From Prohibiting Medical Care to Forced Abortion, Secular Solutions Abound
A woman gave birth to a healthy set of octuplets this week and the world is abuzz with complicated questions of morality. This news is all the more surprising considering the woman is a single mom, and had six other children before becoming pregnant with the octuplets.
There have been many questions raised about how she came to be pregnant with the 8 babies. Her mother reported to the L.A. Times last Thursday that the babies were implanted through invitro fertilization.
“If she went to a fertility clinic, there’s wide consensus from every single ethicist and fertility specialist that this was irresponsible and unethical to implant that many embryos,” said M. Sara Rosenthal, bioethicist at the University of Kentucky’s College of Medicine. “This is an outrageous situation that should not happen.”
It is not surprising that widespread condemnation would be heaped upon this single mom of now 14 children. There has also been a lot of negative press about how this doctor should not have helped her become pregnant (via invitro fertilization) because she was a single mom.
These are difficult questions to be sure, but I have a few questions.
How is it that these fertility specialists can be expected to judge one woman by her parenting situation and not another? These same voices demanding doctors deny this woman access to fertility treatments also demand that doctors be forced to provide services to gay couples against personal ethics. There have been several high profile lawsuits against doctors, demanding that we take morality out of the equation when providing services.
Who is to deny this woman access to medical treatments based on personal ethics?
Even more chilling, is the question that was raised about whether this mother should even be allowed to choose what happened to her babies once she was successfully implanted and pregnant:
(From CNN) The woman’s mother told the Los Angeles Times that doctors gave the woman the option of selectively reducing the number of embryos, and she refused.
George (bioethicist at Princeton University) said that, based on the information available, his personal ethical decision would probably support the woman’s choice to carry all the babies to term. But he said that selective reduction is not the same as traditional abortion because the goal is the healthiest possible birth rather than the termination of a pregnancy.
“The babies didn’t put themselves there; it’s not their fault,” George said. “There does seem to be a serious ethical question about killing one or more of them, even for the sake of maternal health.”
Rosenthal, on the other hand, questions the woman’s capacity to make a good decision under the circumstances. Some neonatologists believe that when pregnant women are told about dangers of prematurity or have great expectations about giving birth, their judgment can be impaired, she said.
The situation raises the issue of whether a doctor ought to override a patient’s wishes for the sake of saving lives, she said. Although the health care system in America gives patients autonomy in making decisions about their own bodies, when emotionally distraught, some people decide poorly, she said.
The very idea that perhaps the mother’s will should be overridden with regard to the life of her children is completely chilling, and to have CNN reporting on this option without comment as just another option in an array of options pushes my panic button.
How is it that this “ethicist” is even suggesting forced abortion as a solution? Is this where the secular ethics advocates are leading us?
These ethical ideas are pervading through European countries, and now we see them here. In Belgium, hundreds of ill children are euthanized every year WITHOUT their parents’ consent.

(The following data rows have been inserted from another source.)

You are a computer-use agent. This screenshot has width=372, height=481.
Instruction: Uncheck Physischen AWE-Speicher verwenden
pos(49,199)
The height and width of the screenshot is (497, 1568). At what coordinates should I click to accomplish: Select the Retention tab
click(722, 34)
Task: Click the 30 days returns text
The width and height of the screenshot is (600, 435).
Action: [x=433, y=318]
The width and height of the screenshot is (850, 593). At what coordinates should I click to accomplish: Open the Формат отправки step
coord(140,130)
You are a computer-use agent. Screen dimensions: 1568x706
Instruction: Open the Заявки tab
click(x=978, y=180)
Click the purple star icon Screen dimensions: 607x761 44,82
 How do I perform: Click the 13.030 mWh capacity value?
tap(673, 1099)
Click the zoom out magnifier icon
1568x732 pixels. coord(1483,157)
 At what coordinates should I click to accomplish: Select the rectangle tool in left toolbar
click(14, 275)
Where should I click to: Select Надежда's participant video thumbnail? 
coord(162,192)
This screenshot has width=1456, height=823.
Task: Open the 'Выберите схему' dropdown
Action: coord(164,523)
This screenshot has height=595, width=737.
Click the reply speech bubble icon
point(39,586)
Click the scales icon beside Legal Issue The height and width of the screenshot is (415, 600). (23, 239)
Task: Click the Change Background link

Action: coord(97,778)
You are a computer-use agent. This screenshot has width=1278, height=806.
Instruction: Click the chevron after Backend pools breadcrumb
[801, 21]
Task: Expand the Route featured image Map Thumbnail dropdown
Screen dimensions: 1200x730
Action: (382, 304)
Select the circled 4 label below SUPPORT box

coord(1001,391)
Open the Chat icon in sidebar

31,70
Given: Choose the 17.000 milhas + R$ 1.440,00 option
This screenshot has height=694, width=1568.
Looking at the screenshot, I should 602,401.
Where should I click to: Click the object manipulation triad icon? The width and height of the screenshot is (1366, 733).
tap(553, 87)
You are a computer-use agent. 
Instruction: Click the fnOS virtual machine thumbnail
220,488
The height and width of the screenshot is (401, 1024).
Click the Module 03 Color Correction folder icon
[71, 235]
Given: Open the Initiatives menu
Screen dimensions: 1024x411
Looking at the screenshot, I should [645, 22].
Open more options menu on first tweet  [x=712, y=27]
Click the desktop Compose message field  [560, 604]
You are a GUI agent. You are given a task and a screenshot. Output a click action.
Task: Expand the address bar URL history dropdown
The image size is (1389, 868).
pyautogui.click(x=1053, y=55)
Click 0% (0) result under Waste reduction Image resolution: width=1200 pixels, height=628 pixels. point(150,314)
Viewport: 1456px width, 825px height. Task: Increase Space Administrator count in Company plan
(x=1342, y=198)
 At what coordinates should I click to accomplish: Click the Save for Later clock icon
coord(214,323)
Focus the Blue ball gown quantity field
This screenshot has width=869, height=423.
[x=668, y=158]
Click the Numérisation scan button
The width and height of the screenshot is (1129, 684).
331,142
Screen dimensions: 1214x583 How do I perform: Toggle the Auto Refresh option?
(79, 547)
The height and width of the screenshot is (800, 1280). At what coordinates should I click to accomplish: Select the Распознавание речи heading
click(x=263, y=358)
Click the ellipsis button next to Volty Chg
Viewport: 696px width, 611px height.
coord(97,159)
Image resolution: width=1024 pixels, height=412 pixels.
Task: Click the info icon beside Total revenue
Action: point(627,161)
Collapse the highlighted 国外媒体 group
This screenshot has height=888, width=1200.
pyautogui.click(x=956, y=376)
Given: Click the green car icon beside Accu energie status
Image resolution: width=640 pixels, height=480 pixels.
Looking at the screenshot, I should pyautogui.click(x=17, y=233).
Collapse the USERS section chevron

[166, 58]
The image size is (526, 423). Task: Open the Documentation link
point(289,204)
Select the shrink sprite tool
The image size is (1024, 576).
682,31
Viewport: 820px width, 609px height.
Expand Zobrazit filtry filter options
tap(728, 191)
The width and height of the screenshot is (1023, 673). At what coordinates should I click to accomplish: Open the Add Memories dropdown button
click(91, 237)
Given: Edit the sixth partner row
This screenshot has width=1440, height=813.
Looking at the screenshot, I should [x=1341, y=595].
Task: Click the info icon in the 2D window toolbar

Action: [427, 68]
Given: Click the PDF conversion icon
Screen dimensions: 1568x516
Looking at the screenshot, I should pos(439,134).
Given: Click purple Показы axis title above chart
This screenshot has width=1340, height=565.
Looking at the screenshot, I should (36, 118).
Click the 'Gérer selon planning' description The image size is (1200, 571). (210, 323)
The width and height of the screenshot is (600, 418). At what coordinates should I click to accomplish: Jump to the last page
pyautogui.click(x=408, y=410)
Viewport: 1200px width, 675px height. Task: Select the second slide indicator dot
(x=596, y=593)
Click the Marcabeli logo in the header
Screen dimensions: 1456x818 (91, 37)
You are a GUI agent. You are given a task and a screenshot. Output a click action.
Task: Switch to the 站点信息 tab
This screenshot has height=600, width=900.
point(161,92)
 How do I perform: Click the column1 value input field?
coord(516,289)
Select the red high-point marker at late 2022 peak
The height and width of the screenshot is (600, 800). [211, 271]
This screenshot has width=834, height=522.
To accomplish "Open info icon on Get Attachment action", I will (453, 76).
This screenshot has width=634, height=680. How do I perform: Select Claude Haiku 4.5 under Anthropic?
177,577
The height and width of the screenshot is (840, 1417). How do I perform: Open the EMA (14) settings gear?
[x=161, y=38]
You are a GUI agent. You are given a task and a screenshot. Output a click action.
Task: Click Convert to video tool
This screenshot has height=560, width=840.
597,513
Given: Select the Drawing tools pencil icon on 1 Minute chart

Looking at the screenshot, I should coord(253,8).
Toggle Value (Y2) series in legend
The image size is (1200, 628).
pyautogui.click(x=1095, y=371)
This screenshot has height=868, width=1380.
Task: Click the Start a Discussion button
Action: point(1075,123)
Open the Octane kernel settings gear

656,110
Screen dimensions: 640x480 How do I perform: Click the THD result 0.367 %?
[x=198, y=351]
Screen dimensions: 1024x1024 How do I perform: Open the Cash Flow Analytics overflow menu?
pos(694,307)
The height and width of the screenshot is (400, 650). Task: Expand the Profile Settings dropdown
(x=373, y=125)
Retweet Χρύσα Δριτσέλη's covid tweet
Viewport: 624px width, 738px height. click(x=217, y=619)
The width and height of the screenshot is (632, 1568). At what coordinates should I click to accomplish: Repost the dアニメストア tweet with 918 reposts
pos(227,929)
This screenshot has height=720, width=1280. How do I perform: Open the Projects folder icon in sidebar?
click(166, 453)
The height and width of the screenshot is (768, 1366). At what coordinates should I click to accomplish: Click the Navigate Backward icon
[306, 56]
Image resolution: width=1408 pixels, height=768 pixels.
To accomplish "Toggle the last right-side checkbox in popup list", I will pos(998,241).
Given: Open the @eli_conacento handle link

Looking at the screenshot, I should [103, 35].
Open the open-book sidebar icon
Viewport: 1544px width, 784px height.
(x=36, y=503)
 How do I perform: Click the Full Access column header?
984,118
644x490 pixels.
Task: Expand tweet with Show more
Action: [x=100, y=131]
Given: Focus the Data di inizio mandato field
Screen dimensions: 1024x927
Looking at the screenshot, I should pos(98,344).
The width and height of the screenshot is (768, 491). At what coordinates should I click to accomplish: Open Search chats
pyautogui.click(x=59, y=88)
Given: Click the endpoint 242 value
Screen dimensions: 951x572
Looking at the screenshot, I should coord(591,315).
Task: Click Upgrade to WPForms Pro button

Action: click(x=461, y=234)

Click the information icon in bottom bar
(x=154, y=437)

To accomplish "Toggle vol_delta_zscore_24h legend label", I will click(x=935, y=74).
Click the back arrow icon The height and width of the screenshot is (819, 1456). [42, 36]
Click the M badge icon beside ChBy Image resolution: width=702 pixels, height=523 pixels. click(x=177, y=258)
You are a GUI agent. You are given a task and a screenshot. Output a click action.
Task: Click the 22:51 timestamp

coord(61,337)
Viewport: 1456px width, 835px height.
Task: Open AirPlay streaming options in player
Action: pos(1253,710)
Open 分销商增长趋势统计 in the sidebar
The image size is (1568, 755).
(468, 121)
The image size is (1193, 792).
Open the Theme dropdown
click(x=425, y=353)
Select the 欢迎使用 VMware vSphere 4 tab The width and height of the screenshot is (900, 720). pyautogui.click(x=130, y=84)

All actions we take in life follow a code of ethics. Public policy is set by traditional codes of behavior. Demanding personal ethics be set aside does not liberate the public from adhering to ethical behavior, it just replaces one set of ethical standards with another. Who then is going to decide for this woman and her children what ought to happen? The government? The people? Perhaps we should take a poll?
From denying medical care to suggesting forced abortions, coldly secular solutions to these difficult questions abound. Is this the world we want?
Replacing longstanding Judeo Christian ethics with secular ethics is not the job of the government, and these ethics should never be imposed on others, whether doctors or patients or just plain citizens.